Families flock to Mérida’s Plaza Mayor for people-watching and impromptu theater. (Photo by Jane Durrell)
Mérida’s Plaza Mayor is in fact one of the great urban spaces of my experience. Activity peaks on the weekends with market booths on every side, but it never wants for people or a breeze. Classically laid out with symmetrical walkways, many benches, closely trimmed small trees and wide-spreading large ones, the Plaza lends itself to impromptu theater. On the Saturday afternoon when I arrived there were balloon sellers and musicians. Three clowns and a girl from the audience were having fun in the center of a circle of on-lookers.
My first night was at the Del Gobernador, a pleasant, serviceable hotel, but because I like a place with individuality I moved next day to the Hotel Dolores Alba. Its large entrance courtyard is rimmed on two sides by an arcade sheltering small tables, caned rocking chairs, and walls hung with a startling line of large, full-color reproductions of Frida Kahlo self-portraits. Before long I was in conversation with another guest, Marcia, from Oakland, Calif. I mentioned that I like quirky hotels. “You’ve come to the right place,” she replied.

After shopping at Plaza Mayor’s shopping booths, onlookers stop to take in one of several ongoing free performances. (Photo by Jane Durrell)
Marcia and I later did a couple of day trips together, to Dzibilchaltún, a spacious archeological site with Spanish ruins as well as Mayan ones and quite a good little museum, and to Izamal, a town where all the buildings are painted yellow and white—like an answer back to the sun.
Marcia also introduced me to La Casa de Frida restaurant, where the duck mole is excellent and so is the almond tart. The Yucatan, cut off from the rest of Mexico by mountains and bad roads but connected to Europe by the sea, has a cuisine related to but distinct from standard Mexican fare. Less in-your-face spicy, it incorporates subtle blends as in fish touched with garlic, pork or chicken pibil (marinated in Seville orange juice and more), and my favorite, sopa de lima: turkey-stock soup with shredded turkey or chicken, fried tortilla strips, and lime juice.
A pleasure of Mérida is the abundance of entertainment. I heard the Orquesta Sinfonica de Yucatan in the splendid Beaux Arts Teatro Jose Peon Contreras, vocalists in the new Olympia Cultural Center, and saw the Folklorico Ballet at the University de Yucatan, all within walking distance of the Plaza.
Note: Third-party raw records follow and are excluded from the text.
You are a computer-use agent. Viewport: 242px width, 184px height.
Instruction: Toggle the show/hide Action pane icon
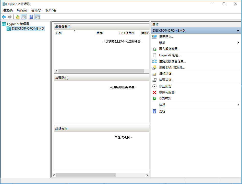tap(38, 17)
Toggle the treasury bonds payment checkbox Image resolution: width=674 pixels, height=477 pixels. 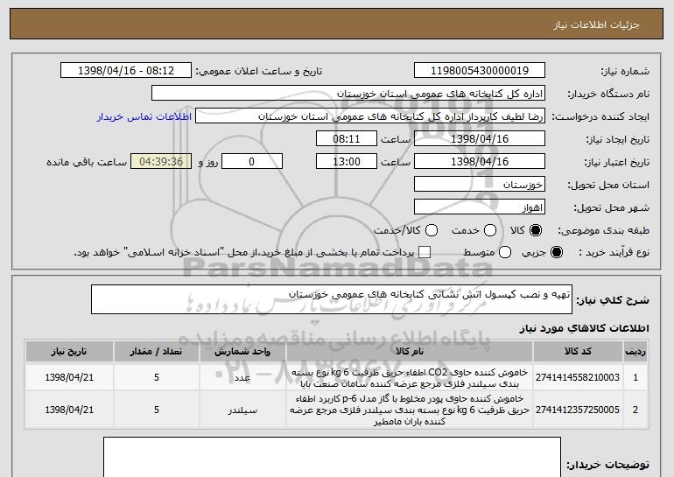click(425, 253)
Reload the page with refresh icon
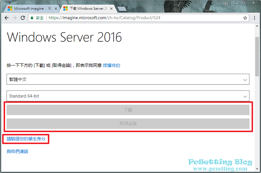The width and height of the screenshot is (261, 173). (x=23, y=17)
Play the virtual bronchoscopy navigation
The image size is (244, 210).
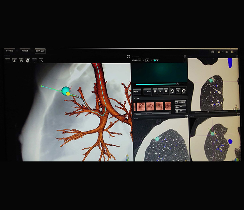tap(160, 91)
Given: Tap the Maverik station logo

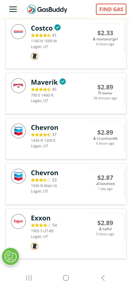Looking at the screenshot, I should click(18, 86).
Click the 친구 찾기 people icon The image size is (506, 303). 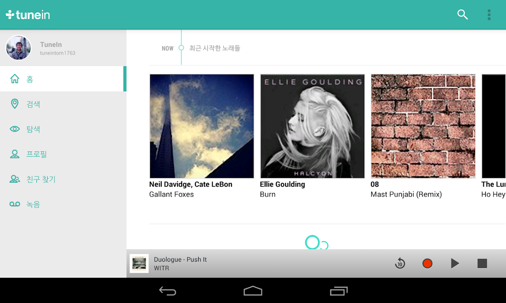[x=15, y=179]
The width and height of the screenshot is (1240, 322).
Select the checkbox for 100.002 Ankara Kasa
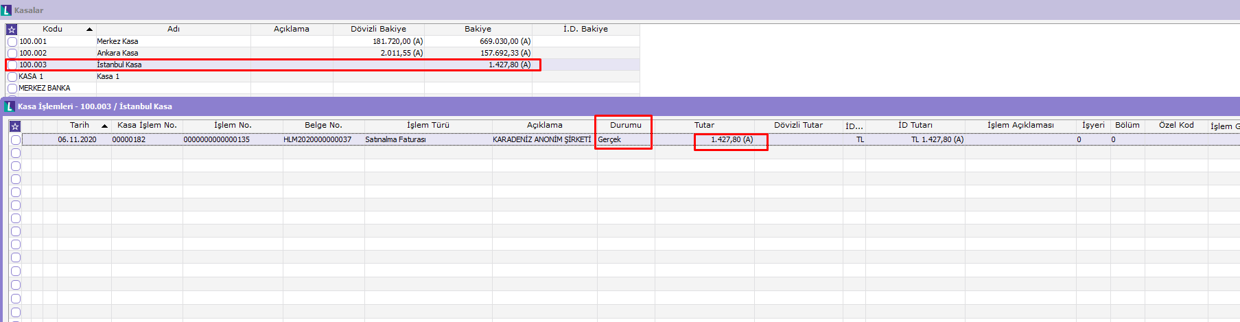point(12,54)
Besides Marcia, my companion in Mérida was John L. Stephens who visited nearly 170 years ago and wrote a marvelous account, Incidents of Travel in the Yucatan. Stephens and his two companions were the first to apply anything resembling archeological skills to studying the mysterious and amazing Mayan ruins.
Making inland Mérida one’s base means bypassing Cancun’s razzle-dazzle and giving up the beach, but like Stephens I found Mérida an excellent place. It gets hot there; go in the winter months.